Sobre essa tensão, repare-se na última página do volume 2, em que aparece um avião militar de nenhures e sem outra explicação, fechando esse capítulo. Este tipo de suspense pouco deve ao costumeiro choque final de uma parte da história, que nos deixa em frenicoques em esperar pelo próximo livro. Bem pelo contrário, é quase uma espécie de anticlímax a frequência com que os novos dados e informações vão sendo introduzidos. Mesmo quando se descobrem as experiências que se fazem com humanos no laboratório dos “inimigos”, esse reconhecimento máximo não se nos apresenta como um choque, mas ants como uma esperada parte do puzzle.

Não é difícil entender que o autor pretenderá com esta obra exibir o navio Nautilus como uma metáfora de alguns sectores da humanidade.
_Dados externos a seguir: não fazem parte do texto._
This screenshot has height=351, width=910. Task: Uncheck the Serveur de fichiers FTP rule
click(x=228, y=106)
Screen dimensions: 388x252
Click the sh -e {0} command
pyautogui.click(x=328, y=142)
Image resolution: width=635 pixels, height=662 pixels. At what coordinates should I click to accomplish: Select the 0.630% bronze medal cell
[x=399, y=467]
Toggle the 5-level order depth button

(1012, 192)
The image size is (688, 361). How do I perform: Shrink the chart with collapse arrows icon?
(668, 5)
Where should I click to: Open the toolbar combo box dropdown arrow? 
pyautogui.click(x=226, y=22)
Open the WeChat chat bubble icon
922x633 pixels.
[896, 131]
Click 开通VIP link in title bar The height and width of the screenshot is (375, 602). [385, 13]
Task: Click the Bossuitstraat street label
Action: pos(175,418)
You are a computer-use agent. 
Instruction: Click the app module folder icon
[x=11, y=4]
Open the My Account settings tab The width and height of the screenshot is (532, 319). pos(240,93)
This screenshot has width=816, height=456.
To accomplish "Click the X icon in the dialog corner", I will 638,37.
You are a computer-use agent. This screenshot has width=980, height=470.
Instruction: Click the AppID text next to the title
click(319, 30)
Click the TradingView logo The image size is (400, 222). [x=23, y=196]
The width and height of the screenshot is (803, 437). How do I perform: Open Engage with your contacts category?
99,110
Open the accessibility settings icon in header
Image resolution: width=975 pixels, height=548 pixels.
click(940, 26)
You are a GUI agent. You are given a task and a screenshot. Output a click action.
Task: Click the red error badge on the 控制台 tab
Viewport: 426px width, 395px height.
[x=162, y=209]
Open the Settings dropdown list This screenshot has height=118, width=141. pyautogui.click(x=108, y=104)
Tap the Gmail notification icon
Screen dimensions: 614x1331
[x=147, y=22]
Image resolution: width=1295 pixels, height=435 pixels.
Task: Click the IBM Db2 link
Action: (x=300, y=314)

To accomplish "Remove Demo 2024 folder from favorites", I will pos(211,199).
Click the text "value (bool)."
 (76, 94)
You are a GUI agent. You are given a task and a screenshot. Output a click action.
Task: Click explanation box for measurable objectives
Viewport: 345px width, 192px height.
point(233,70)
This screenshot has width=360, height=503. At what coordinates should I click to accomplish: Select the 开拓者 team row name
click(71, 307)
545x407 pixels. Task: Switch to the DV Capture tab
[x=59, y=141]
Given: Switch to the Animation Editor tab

A forma como se dirige a certos temas – os pecados de excesso da ciência, a forma de imiscuir da política, a protecção de menores países por potências militares, a irrevogável superioridade da natureza sobre a obra humana, etc. – é sinal confirmador. O que de certa forma nos recordará atitudes mais clássicas da bd japonesa, com as obras de Tezuka.

É óbvio que se esta fosse uma obra publicada no Japão, no seio das milhões de histórias curtas que se espalham por milhares de publicações todos os anos, seria algo de pouco notável, talvez nem a descobríssemos… Mas Nautilus, the Ship é de facto uma obra de algum mérito, de qualidade acima da média, ainda que provavelmente seja algo que interessará a um público mais reduzido do habitual da manga. E a Bedeteca apenas merece os parabéns por colocar como principal objectivo a divulgação de obras assim, em vez de se preocupar com propósitos meramente numa lógica de sistema económico de mercado. O que, já o dissemos aqui, não existe sequer em Portugal no que concerne à banda desenhada.